小規模施設の学会発表の必要性に関しては以前の記事でも書きましたが、いざ発表しよう!と考えても、では何を研究すればよいのか?という点で二の足を踏む方も多いと思います。
今回は施設規模や学会発表の目的を考慮した研究ネタの探し方を3つほど紹介します。
最新の検査や治療の手技手法、機器(ハード、ソフト)評価
まず初めに思いつくものでわかりやすい研究ネタは最新の手技、手法、機器の検討です。年季の入ったベテランから新人の初めての研究発表などにも良く用いられる鉄板ネタです。
ただ、問題点もあります。
それは大病院や先端医療に携わる施設に所属していなければなかなか最新の手技手法、機器には携わる機会がないという点です。
ただ、小中規模施設においてもDrが新たな術式や検査を学会で仕入れてきたり、設備更新等のタイミングで最新の機器(ハード、ソフト両方)が入ったりと、頻繁ではないですが携わる機会が訪れることがあります。
小中規模施設に所属のする方は、そのめったにないチャンスを逃さないようにしましょう。
従来の手技手法の見直し、症例検討
次に多いのが従来の手技手法、症例検討ですが、症例が少ないから、珍しい手技、症例がないから無理!と思う方も多いでしょう。しかし、ちゃんと見直してみると案外学会発表に耐えうる手技手法、症例検討ができることもあります。
よくある例が、自施設だと頻繁にその手技や症例が来るためごくごく一般的だと思っていたら実は珍しい手技や症例だった、などです。
私の体験例ですが、以前所属していた施設では毎週クローン病の検査、治療が頻繁に行われていました。しかし実はクローン病は珍しい症例(当時は珍しかった。現在では患者数は増加している)だった!と後で知ってびっくりした経験があります。
このように日常の業務の中でも検討できる手技や症例がある可能性も大いにあります。
ただ、このような発見をするには他の医療機関などの現状を知る必要があるので、勉強会や学会で情報をこまめに仕入れたり文献を調べたりする必要があります。
その他:コストカット、他分野、他職種との連携など
上記2つ以外にも自作アイテムによるコストカットや他職種との連携による運用、ITを用いた業務の改善などもきっちりと検討すれば学会発表することができます。

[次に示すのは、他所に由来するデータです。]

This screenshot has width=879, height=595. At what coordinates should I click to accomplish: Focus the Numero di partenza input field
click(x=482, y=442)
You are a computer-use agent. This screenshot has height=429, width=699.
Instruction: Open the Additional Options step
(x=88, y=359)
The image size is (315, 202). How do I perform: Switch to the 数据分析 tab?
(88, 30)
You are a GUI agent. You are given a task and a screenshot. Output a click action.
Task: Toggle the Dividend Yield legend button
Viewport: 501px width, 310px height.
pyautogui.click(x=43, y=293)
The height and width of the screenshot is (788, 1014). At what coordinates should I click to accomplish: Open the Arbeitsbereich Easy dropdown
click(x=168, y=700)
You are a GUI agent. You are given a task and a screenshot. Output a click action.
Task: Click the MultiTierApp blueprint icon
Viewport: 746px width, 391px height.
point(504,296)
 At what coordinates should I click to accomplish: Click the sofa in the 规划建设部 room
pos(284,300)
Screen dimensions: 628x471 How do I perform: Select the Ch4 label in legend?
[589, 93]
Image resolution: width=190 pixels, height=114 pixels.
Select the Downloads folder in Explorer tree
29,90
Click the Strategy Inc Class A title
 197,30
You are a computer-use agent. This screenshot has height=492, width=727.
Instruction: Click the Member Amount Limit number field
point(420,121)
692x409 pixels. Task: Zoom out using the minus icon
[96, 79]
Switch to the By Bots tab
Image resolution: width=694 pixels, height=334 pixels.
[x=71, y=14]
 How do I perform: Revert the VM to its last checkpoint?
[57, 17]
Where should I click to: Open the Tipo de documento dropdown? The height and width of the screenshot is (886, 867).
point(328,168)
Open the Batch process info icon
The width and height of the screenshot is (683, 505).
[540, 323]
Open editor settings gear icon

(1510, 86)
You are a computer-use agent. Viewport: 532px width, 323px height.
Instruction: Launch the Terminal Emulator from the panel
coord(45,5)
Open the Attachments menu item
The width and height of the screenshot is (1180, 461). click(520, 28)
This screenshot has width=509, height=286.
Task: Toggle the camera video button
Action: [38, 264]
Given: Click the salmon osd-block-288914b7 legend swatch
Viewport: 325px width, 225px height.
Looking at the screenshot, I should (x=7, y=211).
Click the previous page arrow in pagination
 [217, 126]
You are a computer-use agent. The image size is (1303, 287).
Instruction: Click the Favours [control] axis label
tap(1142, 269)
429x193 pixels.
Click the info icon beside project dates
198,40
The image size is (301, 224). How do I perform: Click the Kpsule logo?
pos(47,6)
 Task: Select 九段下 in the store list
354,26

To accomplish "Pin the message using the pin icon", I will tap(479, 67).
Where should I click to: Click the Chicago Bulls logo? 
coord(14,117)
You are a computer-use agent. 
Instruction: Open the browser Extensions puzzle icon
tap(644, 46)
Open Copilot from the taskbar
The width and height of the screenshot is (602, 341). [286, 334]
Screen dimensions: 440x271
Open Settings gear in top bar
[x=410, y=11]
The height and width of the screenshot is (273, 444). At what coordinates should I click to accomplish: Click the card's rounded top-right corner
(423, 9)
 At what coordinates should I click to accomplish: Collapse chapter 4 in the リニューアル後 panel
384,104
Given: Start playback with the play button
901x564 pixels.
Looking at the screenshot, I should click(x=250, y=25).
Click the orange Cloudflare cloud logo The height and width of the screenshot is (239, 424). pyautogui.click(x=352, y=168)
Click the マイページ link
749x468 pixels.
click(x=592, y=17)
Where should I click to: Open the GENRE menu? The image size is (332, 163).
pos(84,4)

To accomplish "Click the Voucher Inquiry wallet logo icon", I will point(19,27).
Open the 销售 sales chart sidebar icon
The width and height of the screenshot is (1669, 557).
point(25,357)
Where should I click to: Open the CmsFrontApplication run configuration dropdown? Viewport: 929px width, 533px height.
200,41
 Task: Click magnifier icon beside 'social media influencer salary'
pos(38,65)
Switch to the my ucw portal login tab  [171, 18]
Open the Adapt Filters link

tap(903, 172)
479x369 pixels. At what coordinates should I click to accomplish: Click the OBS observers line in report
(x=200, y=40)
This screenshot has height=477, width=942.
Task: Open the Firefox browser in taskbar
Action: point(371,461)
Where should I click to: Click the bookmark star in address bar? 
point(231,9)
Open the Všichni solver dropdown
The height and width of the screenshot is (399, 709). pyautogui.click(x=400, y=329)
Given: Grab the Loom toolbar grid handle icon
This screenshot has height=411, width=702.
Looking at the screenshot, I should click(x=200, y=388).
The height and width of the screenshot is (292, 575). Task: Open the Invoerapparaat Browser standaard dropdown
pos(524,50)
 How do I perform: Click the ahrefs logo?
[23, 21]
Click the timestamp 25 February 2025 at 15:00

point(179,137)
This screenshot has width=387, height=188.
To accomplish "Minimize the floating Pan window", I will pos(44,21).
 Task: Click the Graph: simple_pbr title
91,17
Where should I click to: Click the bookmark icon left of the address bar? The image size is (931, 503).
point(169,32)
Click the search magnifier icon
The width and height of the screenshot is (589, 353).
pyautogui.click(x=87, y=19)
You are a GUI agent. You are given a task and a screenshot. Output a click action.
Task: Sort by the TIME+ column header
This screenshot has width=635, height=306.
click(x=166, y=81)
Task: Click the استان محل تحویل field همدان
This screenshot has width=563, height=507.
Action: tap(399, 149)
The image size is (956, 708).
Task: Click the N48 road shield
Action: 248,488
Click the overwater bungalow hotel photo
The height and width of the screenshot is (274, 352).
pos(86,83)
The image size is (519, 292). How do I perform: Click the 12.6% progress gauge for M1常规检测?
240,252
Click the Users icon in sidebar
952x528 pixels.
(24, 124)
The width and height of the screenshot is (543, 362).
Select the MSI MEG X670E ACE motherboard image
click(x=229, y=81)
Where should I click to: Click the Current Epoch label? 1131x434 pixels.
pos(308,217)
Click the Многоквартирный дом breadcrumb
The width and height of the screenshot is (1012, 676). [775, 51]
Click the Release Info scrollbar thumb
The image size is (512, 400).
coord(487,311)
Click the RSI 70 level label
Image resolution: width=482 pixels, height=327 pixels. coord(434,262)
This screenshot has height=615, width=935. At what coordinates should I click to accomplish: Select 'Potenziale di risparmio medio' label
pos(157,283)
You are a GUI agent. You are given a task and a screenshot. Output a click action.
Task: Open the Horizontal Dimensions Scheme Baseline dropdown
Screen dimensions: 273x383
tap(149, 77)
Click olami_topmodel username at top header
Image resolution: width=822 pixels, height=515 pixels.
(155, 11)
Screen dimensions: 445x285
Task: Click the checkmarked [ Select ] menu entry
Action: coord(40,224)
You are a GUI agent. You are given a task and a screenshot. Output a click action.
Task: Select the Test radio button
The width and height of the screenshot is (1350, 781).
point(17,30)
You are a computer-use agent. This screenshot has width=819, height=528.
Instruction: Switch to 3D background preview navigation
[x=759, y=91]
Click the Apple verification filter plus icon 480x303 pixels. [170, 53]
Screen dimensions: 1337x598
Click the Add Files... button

特にこれらの検討は小中規模施設の方が取り掛かりやすいです。なぜなら連携をとるにせよ自作もしくは既存のシステムを用いて業務の改善を試すにせよ、許可を取る手間、他部署との連携のための話し合いなどが少なくて済むためです。
大規模施設ではシステムを用いて運用を見直すとなれば、いろいろな部署に影響が出る、もしくは多くの人間がかかわるため、その説明と許可を得るのにかなりの労力、時間が必要になります。
また、この系統の研究は総じてコストがかからないもしくは安い、特別な機材がなくても自作すれば何とかなる場合も多く、小中規模施設の方でも努力と発想次第で面白い発表が可能となります。
その気になって探してみれば意外と研究ネタはたくさんある
研究と聞くと慣れていない方にはハードルが高く聞こえますが、その気になって探してみれば、普段の日常業務の中にも意外と研究できることは多くあります。
何事もやってみないと始まりませんし、何もわかりません。人によって得意不得意はあるとは思いますが、苦手でも一度でいいので研究して学会発表してみてはいかがでしょうか?そうすることで今まで見えていなかったこと、わからなかったことに気づいたり、わかるようになりますよ。